Joey has been campaigning for a while to get everything in the archive changed to depend on debconf | debconf-2.0 or similar rather than just debconf, in order that we can start rolling out cdebconf as its replacement. Like most jobs that involve touching the bulk of the archive, this looks set to take quite a while, as the list of bugs should indicate.

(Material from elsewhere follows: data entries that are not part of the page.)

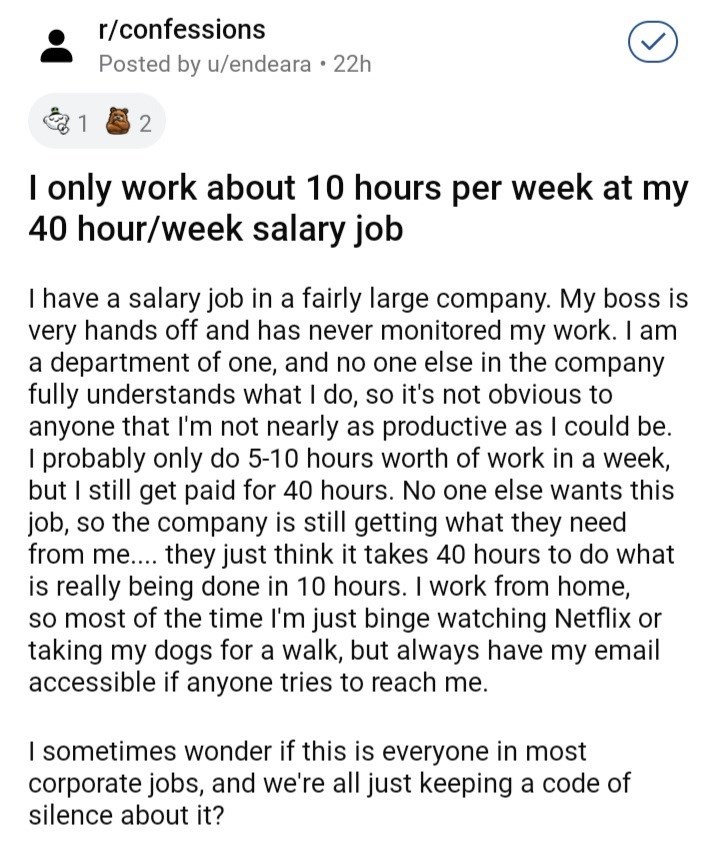Screen dimensions: 720x841
Task: Click the title line '40 hour/week salary job'
Action: [x=216, y=230]
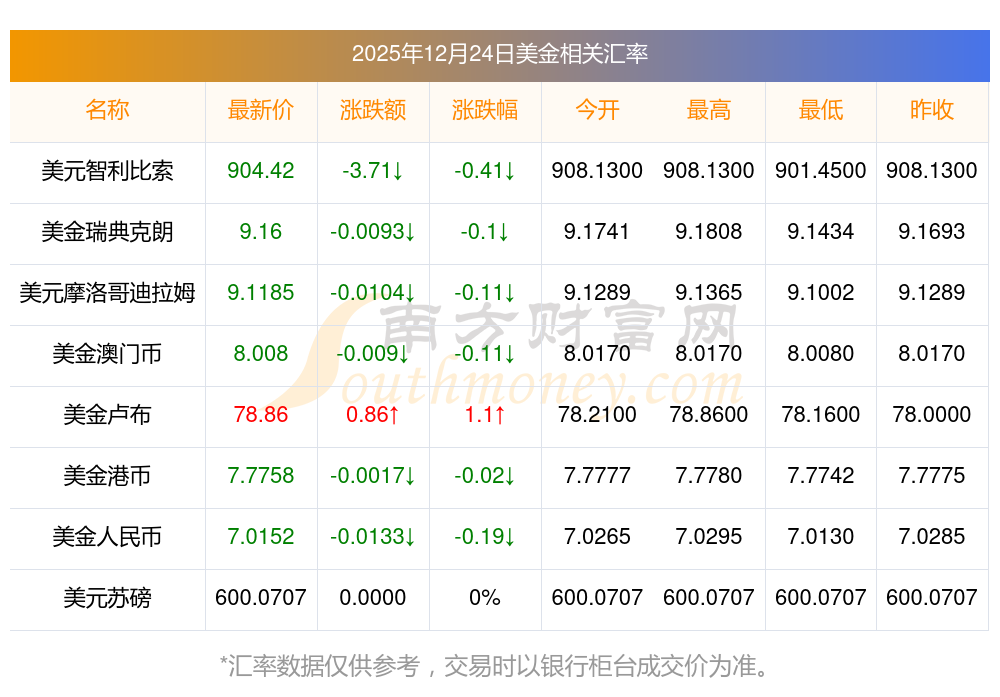Select the 最低 column header
The width and height of the screenshot is (1000, 697).
point(820,110)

Recently it occurred to me that we didn't necessarily have to do it that way round. In a bout of late-night hacking while staying awake to look after a sick child (he seems mostly OK now, although the rushed trip to the hospital earlier was a bit on the nerve-wracking side), I've shuffled things around in the cdebconf package so that it no longer has any file conflicts with debconf or debconf-doc, and changed the debconf confmodule to fire up the cdebconf frontend rather than its own if the DEBCONF_USE_CDEBCONF environment variable is non-empty. (The details of this may change before it actually gets uploaded, as I'd like to get Joey to look it over and approve it first.) This allows you to install cdebconf, set that environment variable, and play around with cdebconf with relative ease; when we come to switch to cdebconf for real, instead of a huge conflicting mess that apt will probably have trouble resolving, it'll just be a matter of changing a couple of lines in /usr/share/debconf/confmodule.

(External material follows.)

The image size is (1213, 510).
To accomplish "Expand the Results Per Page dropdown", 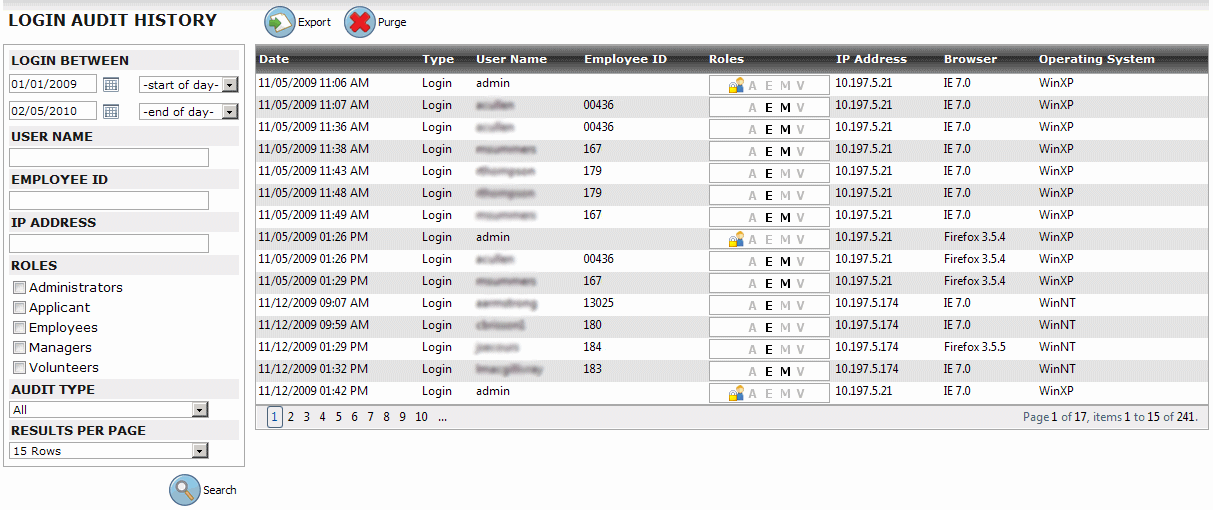I will [x=200, y=451].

Of course, don't expect cdebconf to be a complete working replacement for debconf just yet; if you try using it for a dist-upgrade run it'll fall over. Due to its d-i heritage, it doesn't yet load templates automatically; that has to be done by hand. Frontend names differ from debconf's, which will need some migration code. At the moment it can only handle UTF-8 templates, which are mandated in the installer but only optional in the rest of the system. It doesn't have all of debconf's rich array of database modules. I haven't adapted the Perl or Python confmodules yet. The list goes on. However, I think we at least stand a chance of getting a handle on the problem now.

(I'll post this article to debian-devel once the changes have been reviewed and uploaded.)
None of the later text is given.